Irã: mulher, vida, liberdade

 Mulher, vida, liberdade

Jurandir Soares

Os estádios do Catar em que o Irã jogou suas partidas pela Copa do Mundo foram palcos de protestos contra a repressão desenvolvida pelo regime dos aiatolás. Numa ocasião, uma torcedora portava uma camisa da seleção iraniana com o nome de Masha Amini, a jovem de origem curda que foi morta pela polícia de costumes, chamada de polícia moral, por portar inadequadamente o hijab, o véu islâmico que toda muçulmana deve usar a partir dos nove anos. A camisa tinha o número 22, que era a idade que tinha Masha quando foi morta.
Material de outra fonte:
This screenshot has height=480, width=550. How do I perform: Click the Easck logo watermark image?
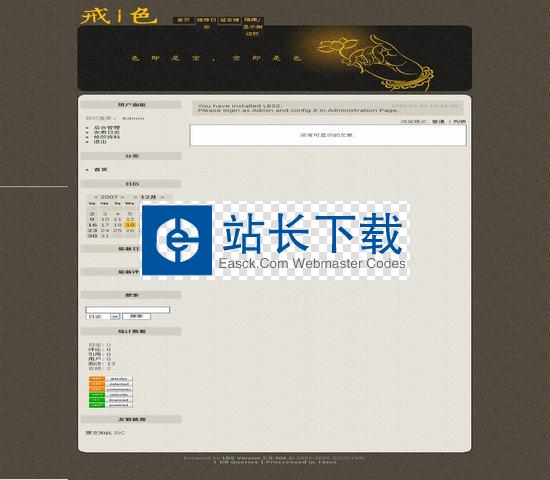coord(275,240)
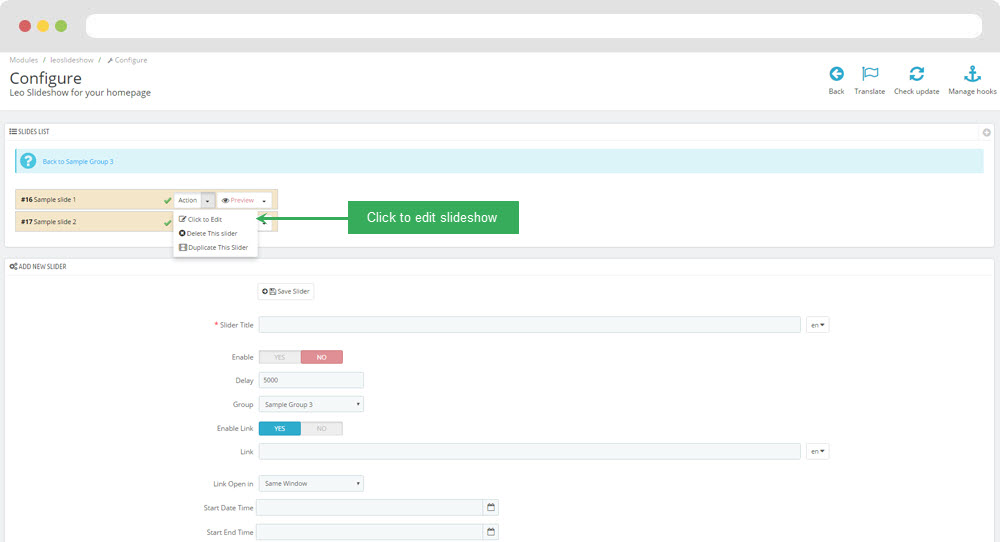The image size is (1000, 542).
Task: Click the Back arrow icon
Action: tap(836, 74)
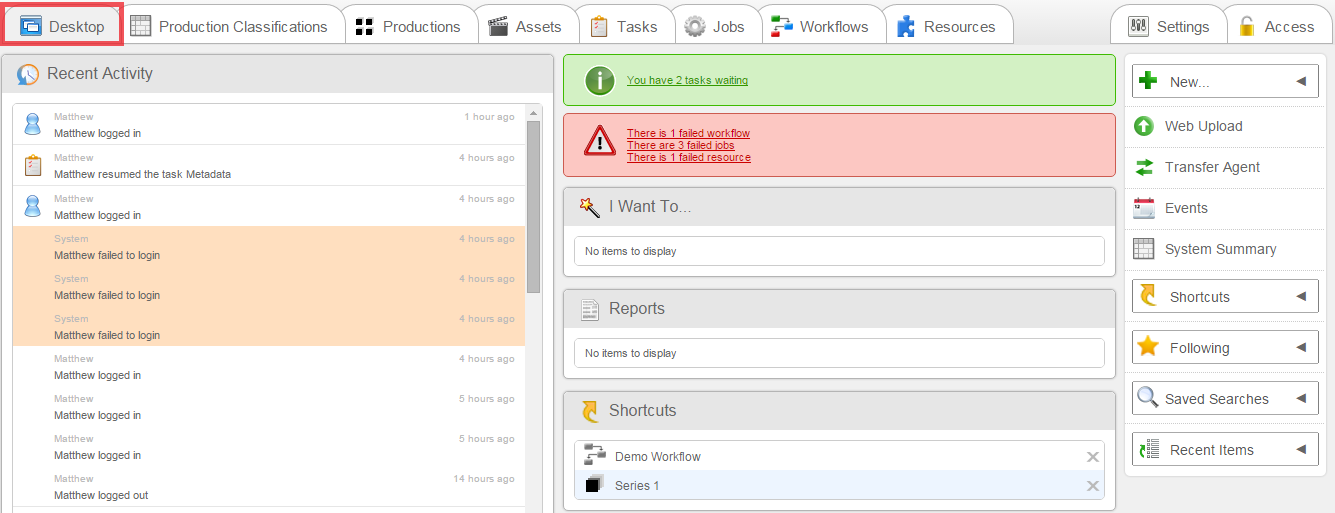
Task: Click the green Web Upload arrow icon
Action: (x=1144, y=126)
Enquanto isto, dentro do país seguiam as fortes manifestações contra o regime e a correspondente repressão. A ONG Iran Human Rights, sediada em Oslo, contabiliza cerca de 540 mortes desde o início dos protestos, quando a jovem foi morta, em 16 de setembro. Segundo o relator especial da ONU para o Irã, mais de 15 mil pessoas foram detidas. A Justiça iraniana já proferiu ao menos seis sentenças de morte relacionadas às manifestações e anunciou nesta semana a prisão de 40 estrangeiros, acusados de participação nos atos. Sob a lei da Sharia na República Islâmica, a pena de morte é sempre a punição imposta por assassinato, a menos que a família da vítima conceda perdão ou aceite um valor em dinheiro em troca da morte. Nenhuma circunstância atenuante é levada em consideração pelo Judiciário local. A maioria dessas mulheres condenadas à morte “reagiram a tentativas de estupro ou viviam em um contexto global de violência”, afirma Julia Bourbon Fernandez, coordenadora da ONG Ensemble contre la peine de mort (Juntas contra a pena de morte). A maioria das rés pertence a classes sociais marginalizadas, de acordo com os ativistas. "Elas são muitas vezes pobres e rejeitadas por suas próprias famílias. Elas são, portanto, muito vulneráveis", disse ao Washington Post Roya Boroumand, co-fundadora do Abdorrahman Boroumand Center em Washington.

Além disso, o sistema judiciário é baseado em regras discriminatórias que dão mais poder aos homens, inclusive diante da lei. Entre as discriminações judiciárias existentes contra mulheres estão o fato de a idade de responsabilidade criminal de uma menina ser de 9 anos, enquanto que para um menino é de 15 anos, e o fato do testemunho de uma mulher não ter o mesmo peso legal que o de um homem.

Reunidos em caráter de urgência em Genebra por iniciativa da Alemanha e da Islândia, os 47 países-membros do mais alto órgão das Nações Unidas sobre direitos humanos decidiram, no final de novembro, nomear uma equipe de investigadores para esclarecer violações aos direitos humanos relacionadas à repressão do regime aos protestos. A ONG Anistia Internacional aplaudiu o que chamou de resolução histórica e "um passo importante para acabar com a impunidade". Neste fim de semana, finalmente, o governo resolveu fazer uma concessão, visando minimizar os distúrbios. Extinguiu a polícia de costumes, força especial que prendia principalmente mulheres por não usarem o véu e não cumprirem as regras estabelecidas pelo país. No entanto, o procurador-geral do país, Mohamad Jafar Montazeri, adiantou que o comportamento comunitário vai continuar a ser fiscalizado e destacou que a indumentária feminina continua a ser muito importante, principalmente nos espaços sagrados, mas que a ação legal só será utilizada como medida de último recurso. É uma vitória da população, mas muito pequena ainda diante do atraso que representa o regime que governa o país. Mas o movimento segue. "'Mulher, vida, liberdade”. Com esse slogan, tão simples e tão forte, os iranianos reforçam, há mais de dois meses, os valores que defendem.